The purpose of this document is to describe the internal code structure and major algorithms used by DAOS. It assumes prior knowledge of the DAOS storage model and acronyms. This document contains the following sections:
A DAOS system is a multi-server installation with several components.
- DAOS Server (control plane): Go (privileged) process managed by systemd (or other). daos_server instance running on single storage server. Can spawn multiple daos_io_servers (data plane) but mostly opaque to user.
- DAOS I/O Server (data plane): The DAOS server is a persistent service running on all the storage nodes. It manages incoming requests for all targets hosted on the storage node and provides a stackable modular interface to load server-side modules on demand. Initially, only certified server-side modules can be loaded to address security concerns. In the future, untrusted modules can run in a sandbox managed by control groups (i.e. cgroup), allowing a fine-grained control over the resources (memory, CPU cycles, etc.) consumed by the module. A server module can register handlers for processing RPCs issued by a counterpart client library or other instance of the same module on different servers. The DAOS server provides service threads with core and NUMA affinity to execute those RPC handlers. Service threads rely on event-based processing, which means that each service thread can manage multiple concurrent requests simultaneously. Each module may call into the external API of the layer below to eventually access the local versioning object store library in charge of data persistency.
DAOS control server (control plane) DAOS I/O server (data plane)
- DAOS Client: Resides on client node. Application that links to libdaos and talks to DAOS Agent. DAOS provides a collection of client libraries (one per-layer) that implement the external API exported to application developers. The DAOS client libraries as well as the networking parts do not spawn any internal threads and can be linked directly with the application. It supports the event and event queue interface for non-blocking operations. During execution, a client library can either call into the client library of the lower layer, or use the network transport to send a RPC to its server counterpart, as show in Figure 4 2.
DAOS Client and I/O Middleware
- DAOS Agent: daos_agent is a daemon process residing on the client node. Trusted intermediary in authentication of DAOS Client application. Signs DAOS Client credentials using local certificates
- DAOS Management Tool: Uses control plane client API to administrate the daos_server instances. e.g. daos_shell executable
DAOS Management tool (aka dmg)
Network Transport with CaRT & gRPC. Node Addressing:
- Nodes within a Mercury process group are addressed by endpoints that are assigned for the lifetime of the session. DAOS, on the other hand, must store persistent node identifiers in the pool map. Storage targets will therefore need to convert the persistent node identifiers into runtime addresses when transferring the pool map to other targets and clients. RPCs will then be sent through Mercury by specifying the endpoint of the storage node inside the process group. Likewise, any updates to the pool map will require converting the Mercury endpoint into a persistent node identifier.
- gRPC
The DAOS stack is organized as a set of micro-services over a client/server architecture. The figure below shows the logical layering of the DAOS stack.
- Versioning Object Store
- Blob I/O
- Service Replication
- Pool Service
- Container Service
- Key Array Object
- Algorithmic Object Placement
- Self-healing
- Security
- DAOS Client Library
- POSIX File & Direcotory Emulation
- Common Library
Interoperability in DAOS is handled via protocol and schema versioning for PM data structures.

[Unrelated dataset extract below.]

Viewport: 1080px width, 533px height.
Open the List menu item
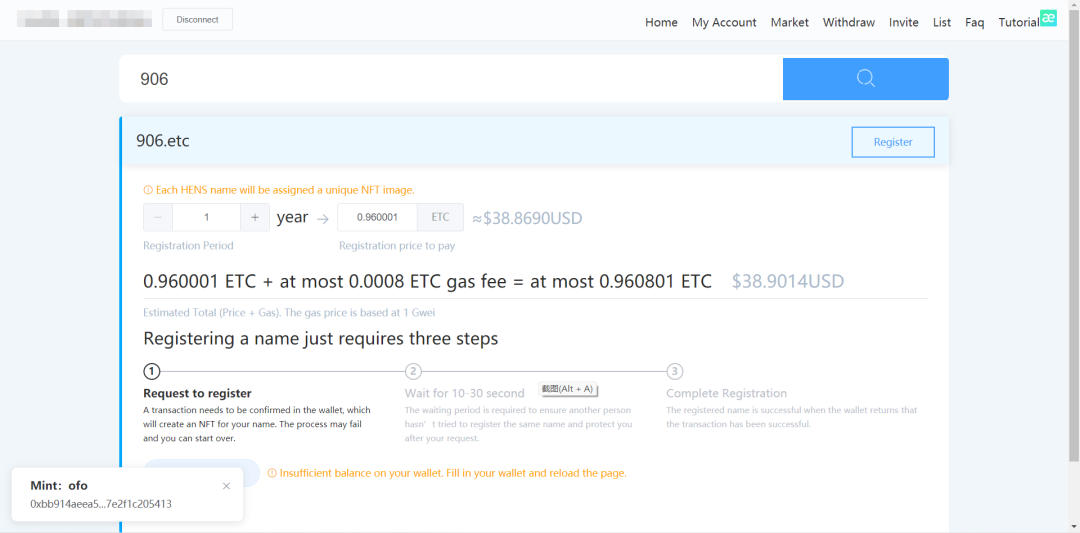tap(941, 22)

Limited protocol interoperability is to be provided by the DAOS storage stack. Version compatibility checks will be performed to verify that:
- All targets in the same pool run the same protocol version.
- Client libraries linked with the application may be up to one protocol version older than the targets.
If a protocol version mismatch is detected among storage targets in the same pool, the entire pool will fail to start up and will report failure to the control API. Similarly, connection from clients running a protocol version incompatible with the targets will return an error.
The schema of persistent data structures might evolve from time to time to fix bugs, add new optimizations or support new features. To that end, VOS supports schema versioning.
Upgrading the schema version is not done automatically and must be initiated by the administrator. A dedicated upgrade tool will be provided to upgrade the schema version to the latest one. All targets in the same pool must have the same schema version. Version checks are performed at pool initialization time to enforce this constraint.
To limit the validation matrix, each new DAOS release will be published with a list of sup-ported schema versions. To run with the new DAOS release, administrators will then need to upgrade the pools to one of the supported schema version. New target will always be reformatted with the latest version. This versioning schema only applies to data structure stored in persistent memory and not to block storage that only stores data buffers with no metadata.